Exact repetition of the data below is required.

....

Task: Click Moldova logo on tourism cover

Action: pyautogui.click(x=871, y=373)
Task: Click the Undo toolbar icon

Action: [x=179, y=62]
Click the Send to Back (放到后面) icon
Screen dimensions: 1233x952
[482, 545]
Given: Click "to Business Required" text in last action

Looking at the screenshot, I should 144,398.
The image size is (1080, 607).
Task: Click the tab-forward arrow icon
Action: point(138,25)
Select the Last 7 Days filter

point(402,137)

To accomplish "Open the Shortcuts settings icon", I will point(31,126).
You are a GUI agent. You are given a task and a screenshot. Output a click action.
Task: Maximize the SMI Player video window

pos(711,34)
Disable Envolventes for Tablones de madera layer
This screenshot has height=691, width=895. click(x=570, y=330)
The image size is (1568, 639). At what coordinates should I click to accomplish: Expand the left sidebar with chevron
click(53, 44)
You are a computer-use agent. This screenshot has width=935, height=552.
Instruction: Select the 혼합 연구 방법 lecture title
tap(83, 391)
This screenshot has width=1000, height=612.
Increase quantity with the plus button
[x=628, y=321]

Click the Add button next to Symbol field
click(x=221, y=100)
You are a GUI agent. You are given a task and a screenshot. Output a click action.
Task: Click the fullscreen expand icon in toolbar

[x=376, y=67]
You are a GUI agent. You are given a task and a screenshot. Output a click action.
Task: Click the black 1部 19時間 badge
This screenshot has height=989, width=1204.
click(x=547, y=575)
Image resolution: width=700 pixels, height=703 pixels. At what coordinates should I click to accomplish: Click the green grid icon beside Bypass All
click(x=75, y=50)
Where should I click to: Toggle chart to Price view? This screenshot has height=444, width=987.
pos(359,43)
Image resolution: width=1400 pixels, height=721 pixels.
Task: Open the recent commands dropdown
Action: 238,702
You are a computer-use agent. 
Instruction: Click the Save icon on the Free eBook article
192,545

....

• The completed task
Task: Click Moldova logo on tourism cover

Action: pyautogui.click(x=871, y=373)
Task: Click the Undo toolbar icon

Action: [x=179, y=62]
Click the Send to Back (放到后面) icon
Screen dimensions: 1233x952
[482, 545]
Given: Click "to Business Required" text in last action

Looking at the screenshot, I should 144,398.
The image size is (1080, 607).
Task: Click the tab-forward arrow icon
Action: point(138,25)
Select the Last 7 Days filter

point(402,137)

To accomplish "Open the Shortcuts settings icon", I will point(31,126).
You are a GUI agent. You are given a task and a screenshot. Output a click action.
Task: Maximize the SMI Player video window

pos(711,34)
Disable Envolventes for Tablones de madera layer
This screenshot has height=691, width=895. click(x=570, y=330)
The image size is (1568, 639). At what coordinates should I click to accomplish: Expand the left sidebar with chevron
click(53, 44)
You are a computer-use agent. This screenshot has width=935, height=552.
Instruction: Select the 혼합 연구 방법 lecture title
tap(83, 391)
This screenshot has width=1000, height=612.
Increase quantity with the plus button
[x=628, y=321]

Click the Add button next to Symbol field
click(x=221, y=100)
You are a GUI agent. You are given a task and a screenshot. Output a click action.
Task: Click the fullscreen expand icon in toolbar

[x=376, y=67]
You are a GUI agent. You are given a task and a screenshot. Output a click action.
Task: Click the black 1部 19時間 badge
This screenshot has height=989, width=1204.
click(x=547, y=575)
Image resolution: width=700 pixels, height=703 pixels. At what coordinates should I click to accomplish: Click the green grid icon beside Bypass All
click(x=75, y=50)
Where should I click to: Toggle chart to Price view? This screenshot has height=444, width=987.
pos(359,43)
Image resolution: width=1400 pixels, height=721 pixels.
Task: Open the recent commands dropdown
Action: 238,702
You are a computer-use agent. 
Instruction: Click the Save icon on the Free eBook article
192,545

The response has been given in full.